There were only 95 blocks generated on the Bitcoin (BTC) blockchain on Sunday, according to data presented by pseudonymous Bitcoin analyst digitalik.net.

“In last 10 years we had only 8 days with less than 100 blocks,” the analyst tweeted, referring mostly to the 2017 third-quarter period.

In an interview with Cointelegraph, digitalik.net attributed the low block time to the recent Bitcoin halving and the decreased BTC hash rate in particular:

“Many miners cannot generate a profit now because their expenses are still the same and income cut in half.”

According to the chart provided by the analyst, BTC daily block generation metric fluctuated around 100–120 blocks per day after the halving, but then dropped to just 95 blocks on Sunday.

The block generation speed depends on the hash rate and Bitcoin mining difficulty, digitalik.net explained. The latter, which gets automatically adjusted every 2016 blocks, is designed so that mining one block will take approximately 10 minutes.

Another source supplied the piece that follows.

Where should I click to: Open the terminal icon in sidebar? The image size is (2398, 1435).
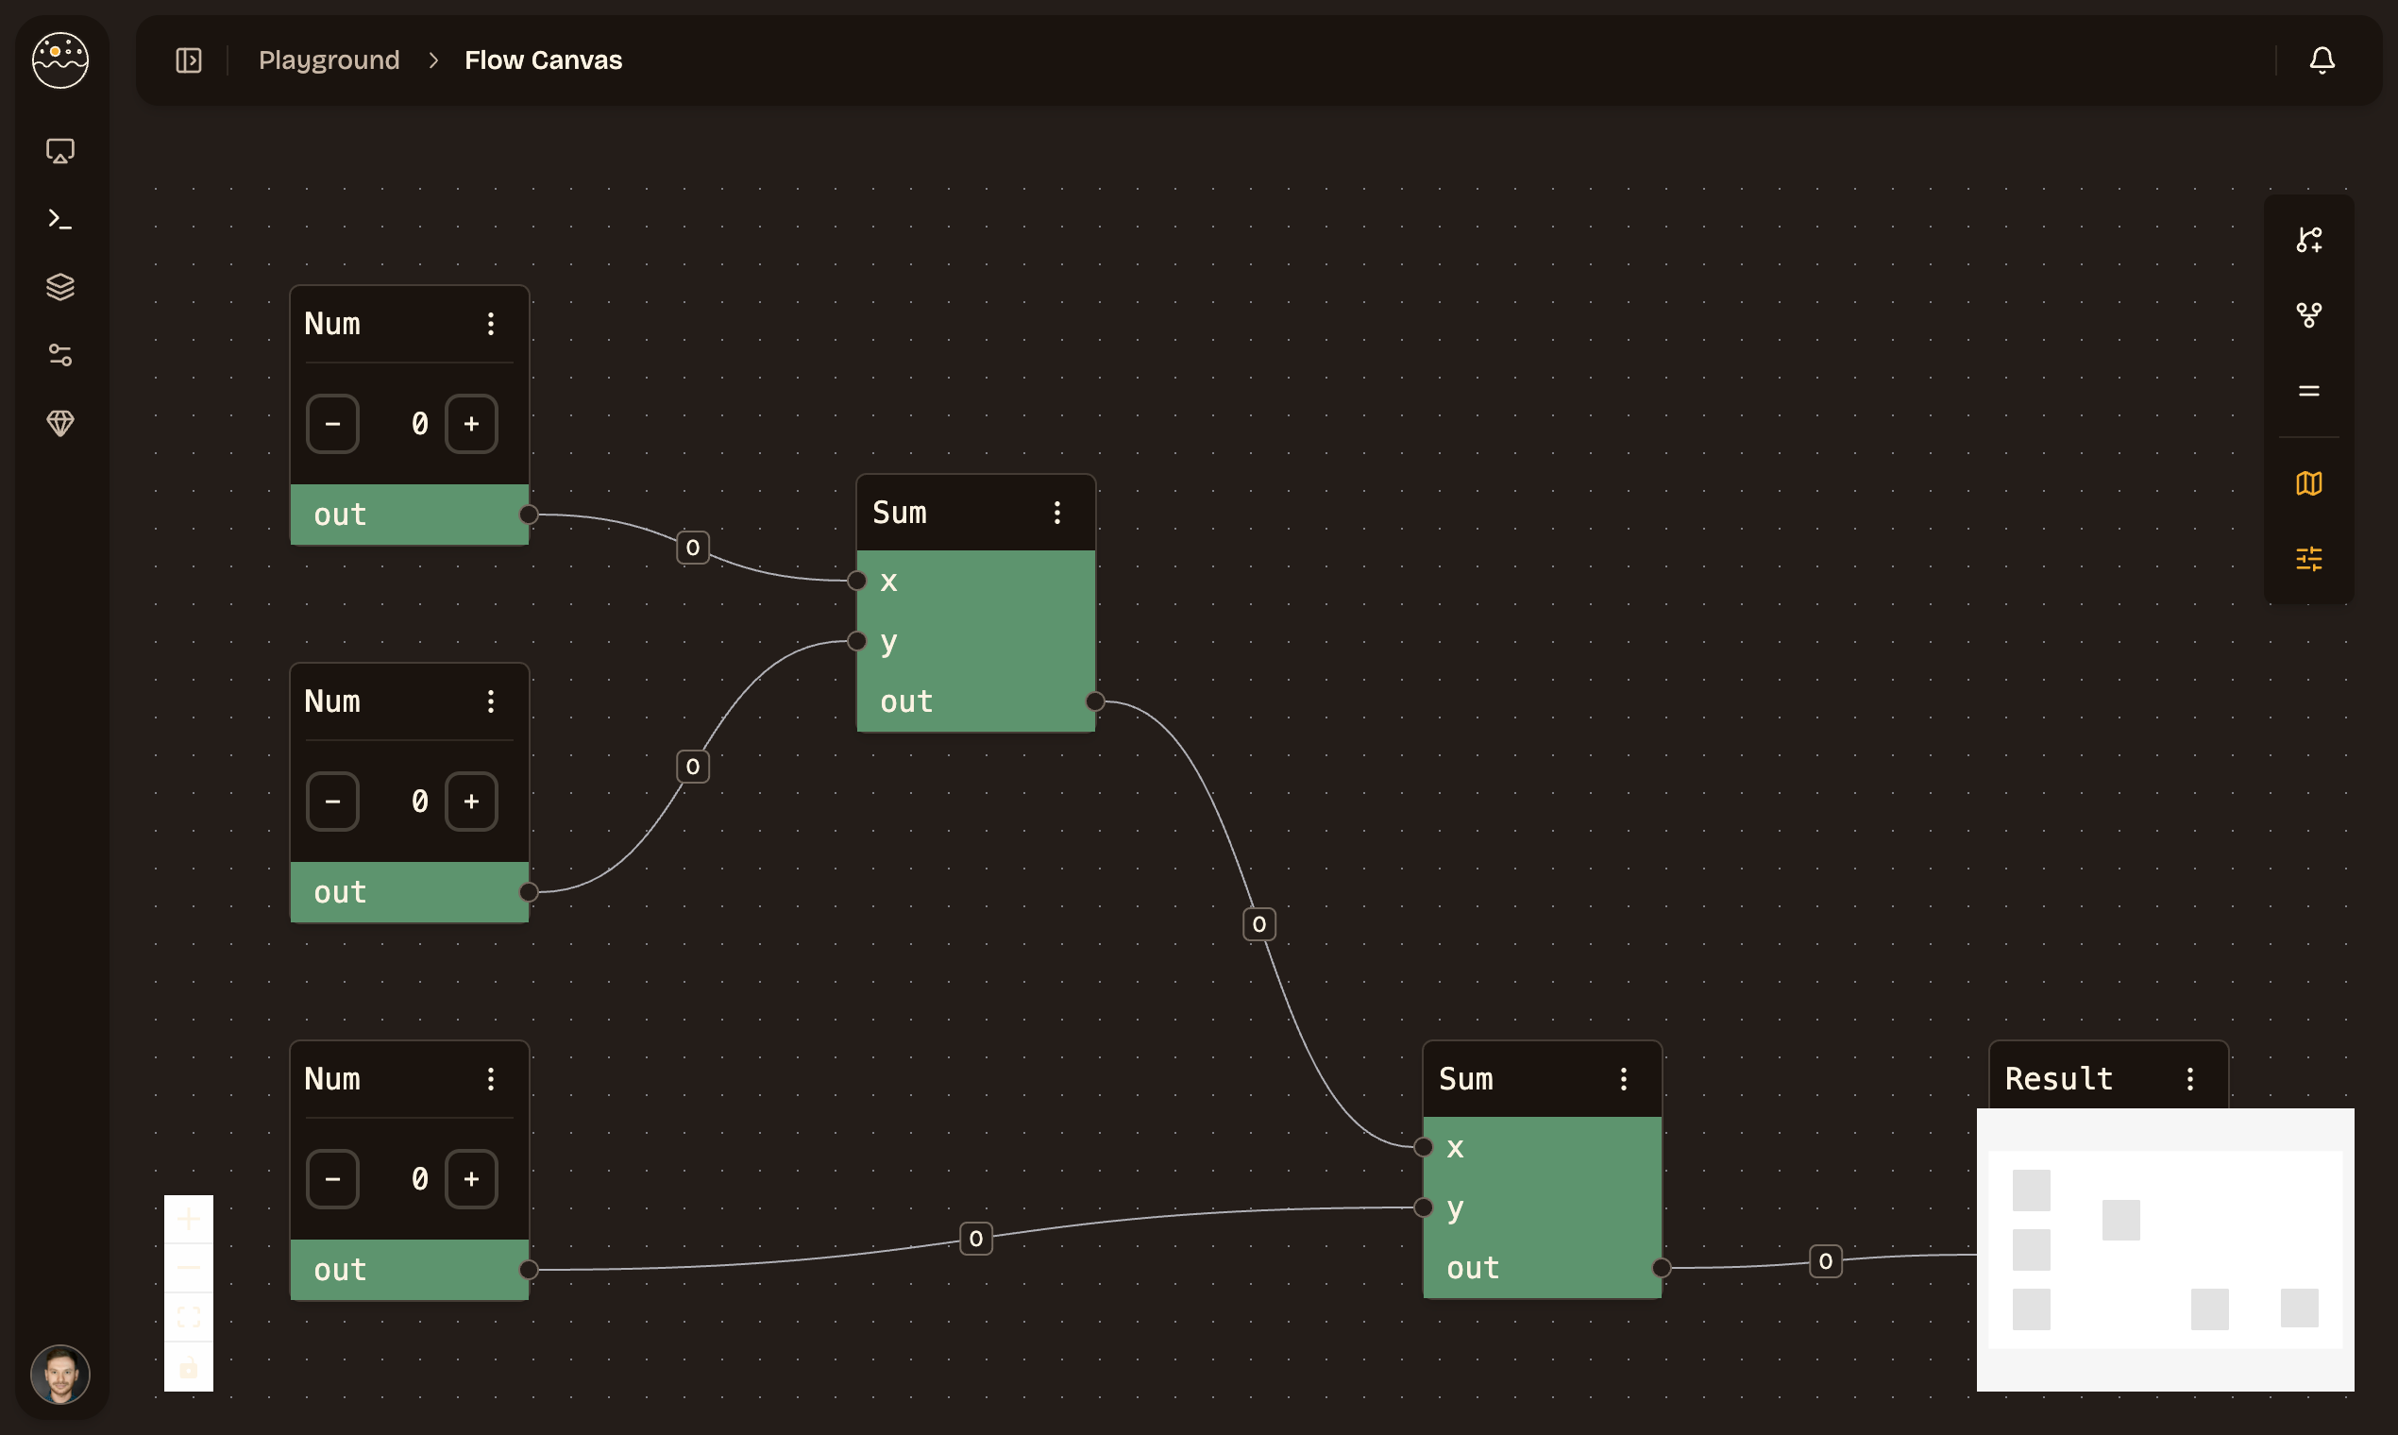click(x=60, y=220)
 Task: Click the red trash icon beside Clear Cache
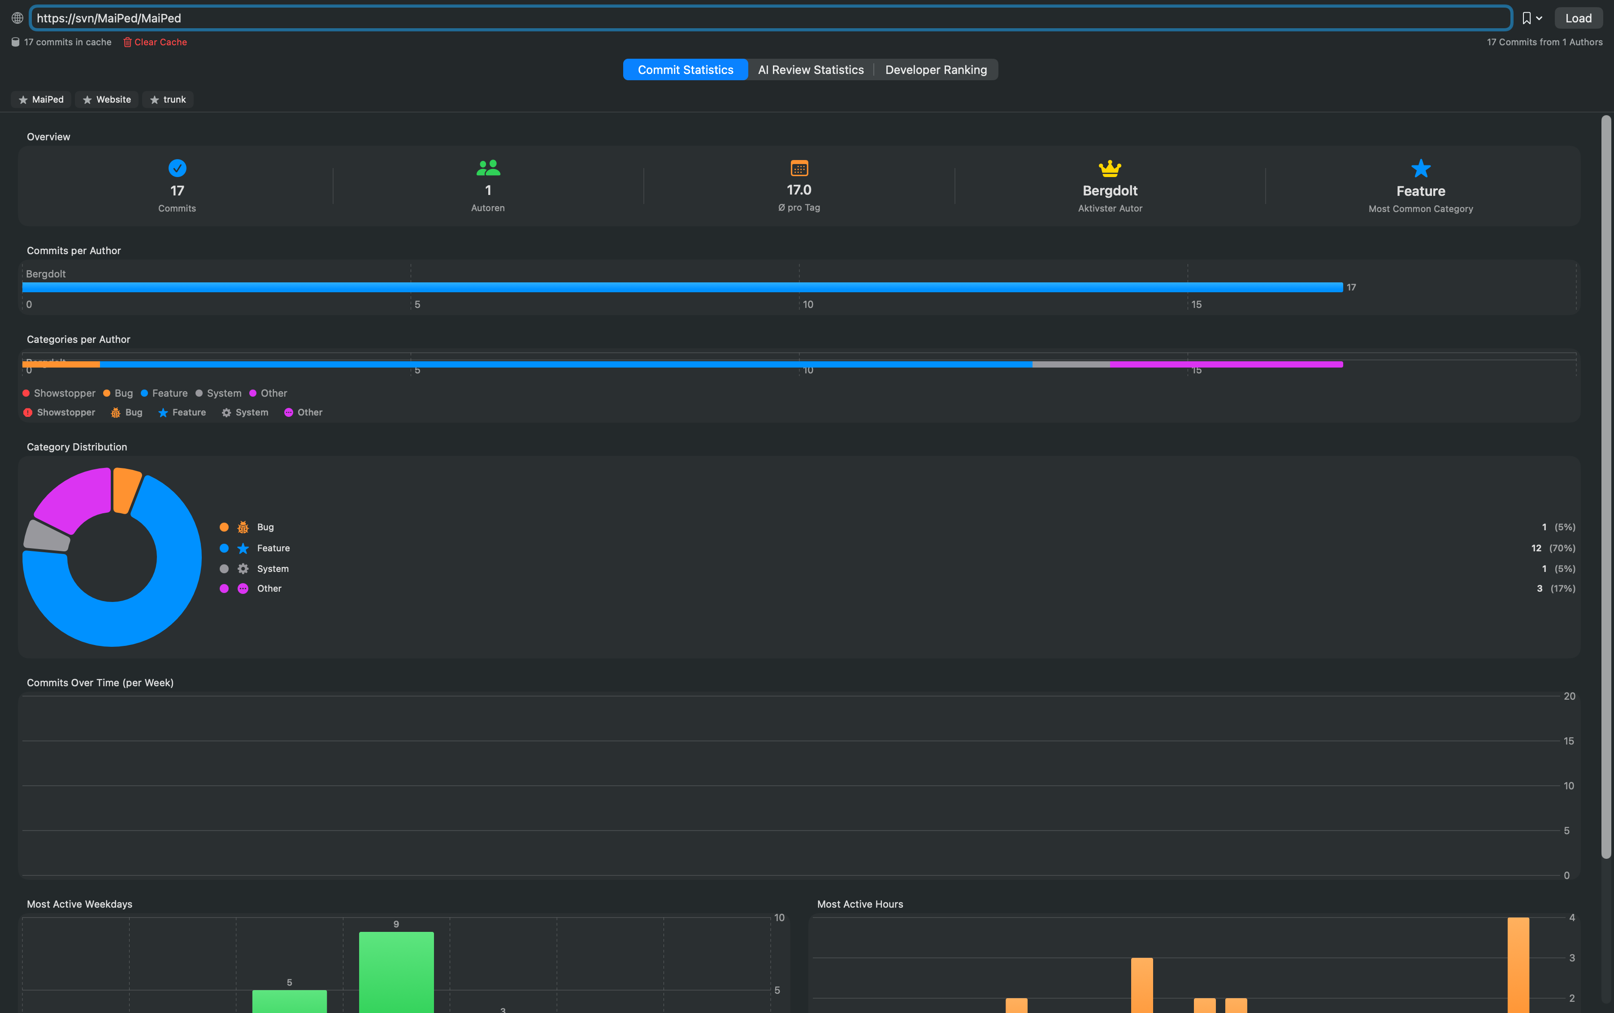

However, the expert is skeptical about block generation speed coming back to normal after the next recalculation, given that the BTC price stays below $10,000:

“I don't think [the] next diff adjustment will bring it back to 10 min/block. Because adjustment is done based on [the] entire period average (since last adjustment). And this average is not real current picture because it includes also one week before halving."

On the other hand, "if [the] price breaks up above 10K and keeps going up, then some of those miners might turn their equipment back on increasing hashrate.”

Other post-halving implications

As recently reported by Cointelegraph, BTC transaction fees have seen anomalous volatility amid the halving, increasing over 800% in one month.

With the block reward cut in half, around 17% of miners’ revenue now comes from transaction fees.